Perception

Perception describes how robots sense and process data to obtain an understanding of their environment. For robots to operate safely and effectively in unstructured environments, where they currently are not applied, the ability to perceive is a fundamental requirement. Perception represents a complex interaction between sensors and software, algorithms and data representations. Robots also need to have human-like scene understanding and situational awareness. True scene understanding can require an element of imagination, for example, being able to imagine consequences, and this represents a completely new frontier challenge for robots. The slow pace of progress in perception limits the usefulness and uptake of robotics in most sectors of the Australian economy, making it an obvious area to target [AAS18].

A robot’s perception must process and fuse sensor data at a sufficient rate for the task. For example, a robot moving around people must be able to detect and avoid collisions in a fraction of a second. Perception systems must also parse useful and relevant sensor data about a robot’s environment from irrelevant data. For a self-driving car to navigate it must perceive where it is in relation to the road, surroundings and other actors such as cars, pedestrians and cyclists. It may need to ignore or subtract distracting elements like snow or rain to enhance its understanding of its immediate environment. Creating a representation of a robot’s environment is a key part of perception. It is required so that the robot can reason about which action to take, and must interface with the robot’s action systems [AAS18].
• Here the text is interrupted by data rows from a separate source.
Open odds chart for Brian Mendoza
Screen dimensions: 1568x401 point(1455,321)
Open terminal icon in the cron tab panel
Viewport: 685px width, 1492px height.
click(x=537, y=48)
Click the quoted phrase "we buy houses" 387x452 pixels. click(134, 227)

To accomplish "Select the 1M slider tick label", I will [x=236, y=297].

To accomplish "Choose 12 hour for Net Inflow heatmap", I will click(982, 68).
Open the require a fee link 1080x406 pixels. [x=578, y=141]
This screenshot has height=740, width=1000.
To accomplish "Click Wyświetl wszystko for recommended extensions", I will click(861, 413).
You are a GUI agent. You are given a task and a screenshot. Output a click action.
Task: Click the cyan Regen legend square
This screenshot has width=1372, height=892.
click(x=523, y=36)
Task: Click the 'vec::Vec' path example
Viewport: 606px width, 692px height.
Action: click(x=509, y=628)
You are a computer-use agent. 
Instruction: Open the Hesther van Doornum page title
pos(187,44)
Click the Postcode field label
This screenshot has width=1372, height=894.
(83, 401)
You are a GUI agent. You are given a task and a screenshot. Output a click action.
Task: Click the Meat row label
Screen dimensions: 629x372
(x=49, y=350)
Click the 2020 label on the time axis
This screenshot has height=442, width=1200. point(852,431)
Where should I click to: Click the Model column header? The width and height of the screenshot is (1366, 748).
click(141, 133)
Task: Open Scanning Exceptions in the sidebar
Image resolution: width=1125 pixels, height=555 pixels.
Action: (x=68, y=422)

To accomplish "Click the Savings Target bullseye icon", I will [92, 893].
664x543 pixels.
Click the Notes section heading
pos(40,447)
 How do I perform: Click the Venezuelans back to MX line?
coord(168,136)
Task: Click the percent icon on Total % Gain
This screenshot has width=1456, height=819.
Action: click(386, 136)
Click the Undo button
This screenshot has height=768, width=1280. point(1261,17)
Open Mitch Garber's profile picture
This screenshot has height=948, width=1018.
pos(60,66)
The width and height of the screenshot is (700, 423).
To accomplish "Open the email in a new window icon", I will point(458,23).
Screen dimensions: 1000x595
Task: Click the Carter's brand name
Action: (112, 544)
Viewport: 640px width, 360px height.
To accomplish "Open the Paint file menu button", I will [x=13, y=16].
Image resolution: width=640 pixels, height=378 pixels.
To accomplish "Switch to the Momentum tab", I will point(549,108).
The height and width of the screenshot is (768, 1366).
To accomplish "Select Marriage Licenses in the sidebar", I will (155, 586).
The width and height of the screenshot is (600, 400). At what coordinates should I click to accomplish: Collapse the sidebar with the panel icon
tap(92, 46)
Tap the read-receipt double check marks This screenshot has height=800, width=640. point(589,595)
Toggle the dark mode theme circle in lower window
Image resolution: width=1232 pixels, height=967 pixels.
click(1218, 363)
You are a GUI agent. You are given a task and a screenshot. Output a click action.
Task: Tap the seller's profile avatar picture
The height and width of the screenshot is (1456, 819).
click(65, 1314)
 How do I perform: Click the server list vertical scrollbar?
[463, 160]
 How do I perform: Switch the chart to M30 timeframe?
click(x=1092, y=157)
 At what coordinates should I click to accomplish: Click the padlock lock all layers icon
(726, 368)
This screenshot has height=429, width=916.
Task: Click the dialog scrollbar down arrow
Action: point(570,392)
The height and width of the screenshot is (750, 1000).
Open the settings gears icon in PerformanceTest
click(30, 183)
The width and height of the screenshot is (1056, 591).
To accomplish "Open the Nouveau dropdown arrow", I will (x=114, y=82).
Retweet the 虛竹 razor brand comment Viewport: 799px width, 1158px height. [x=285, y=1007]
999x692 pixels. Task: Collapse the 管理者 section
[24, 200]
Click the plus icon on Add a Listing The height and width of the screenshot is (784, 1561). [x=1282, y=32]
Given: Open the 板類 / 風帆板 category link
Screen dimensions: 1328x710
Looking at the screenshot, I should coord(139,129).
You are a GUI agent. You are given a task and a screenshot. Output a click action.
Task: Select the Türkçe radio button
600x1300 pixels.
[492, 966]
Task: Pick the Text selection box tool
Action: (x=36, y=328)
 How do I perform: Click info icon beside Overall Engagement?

Today, most large-scale applications of robots rely on very limited perception capabilities or no perception capability at all. Industrial robots are most effective when the operating environment is carefully designed. Tasks must be carefully limited so that the robot only needs to capture information directly from specific simple sensors and uncertainty and surprise is engineered out. The challenge is to go beyond these limitations and for the robot to operate in unstructured environments, fusing data from many sensors and adapting dynamically to changing circumstances. Key to a robot’s success is whether it can perceive its own place in the environment (where am I?), the likely effects on the environment from any actions the robot plans to take (what is here and how can I interact?) and the ability to measure the effect of its own actions (what have I done?) [AAS18].

Future research should tackle how sensor data is processed, how a robot’s environment is represented, deeper integration of perception with action and cognition including machine learning, especially deep learning (section 11.4), and biological mimicking (section 11.7). Over the next twenty years, it is reasonable to expect to see many work-arounds applied to address some of the limitations currently imposed by robot perception. For example, controlling the robot’s environment or making it well-understood through widespread continuous mapping, deployment of multiple sensors and improved robot-robot communications [AAS18].